Старик прав. Пока у нас есть такие возможности, надо ими пользоваться. Двадцать первого июня нас вышвырнут вон, но до тех пор они у нас еще попляшут!
— Мне сорок лет, — говорит Матильда. — То есть пришлось дожить до сорока, чтобы найти кого-то, кто удовлетворит любой мой каприз. Его зовут Сегюре, и я оберу его до нитки, как танцовщица своего любовника-банкира.
Я всем наливаю по кругу перцовки, и мы чокаемся за эту Дюну, на которую нам не терпится взглянуть.
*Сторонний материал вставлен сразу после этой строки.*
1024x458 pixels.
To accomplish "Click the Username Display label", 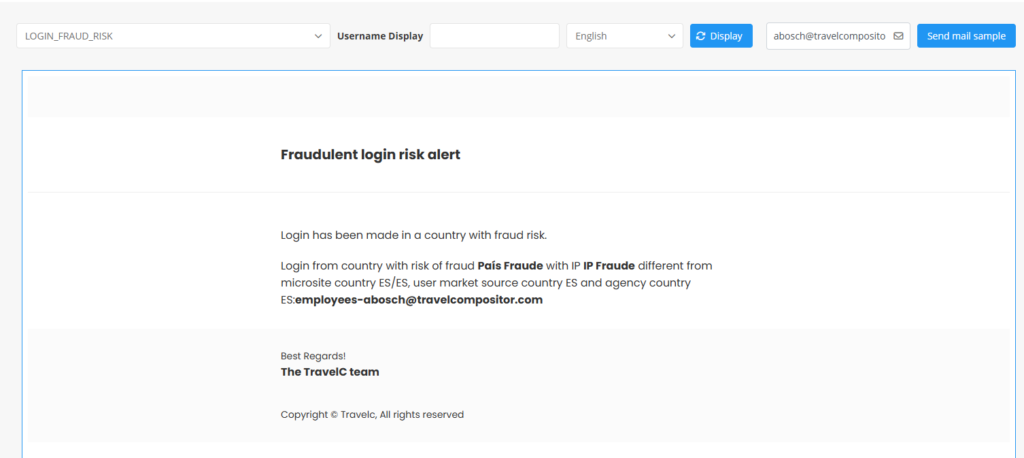I will coord(380,36).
Жером пожимает плечами, думая, что Луи с самого начала над ним подшутил. Матильда смотрит на часы и убегает первая. Тристан берется за свои костыли, собираясь на вечернюю прогулку в монтажную. Старик спрашивает, можно ли ему с ним, дескать, хочется взглянуть на работу Уильяма.
— Поможете открывать двери, — говорит Тристан, улыбаясь.
Оба исчезают. Ищу повсюду бутылку водки, Жером споласкивает стаканы. Вдруг включается факс, а нам в этот час ни на какую добрую весть надеяться не стоит.
— Если это опять глупости насчет срочных переделок, то пусть этот говнюк Сегюре своим факсом подотрется.
Он отрывает бумажку и читает. Опасаюсь худшего.
— Они устраивают вечеринку на студии.
— Когда?
— Сегодня вечером.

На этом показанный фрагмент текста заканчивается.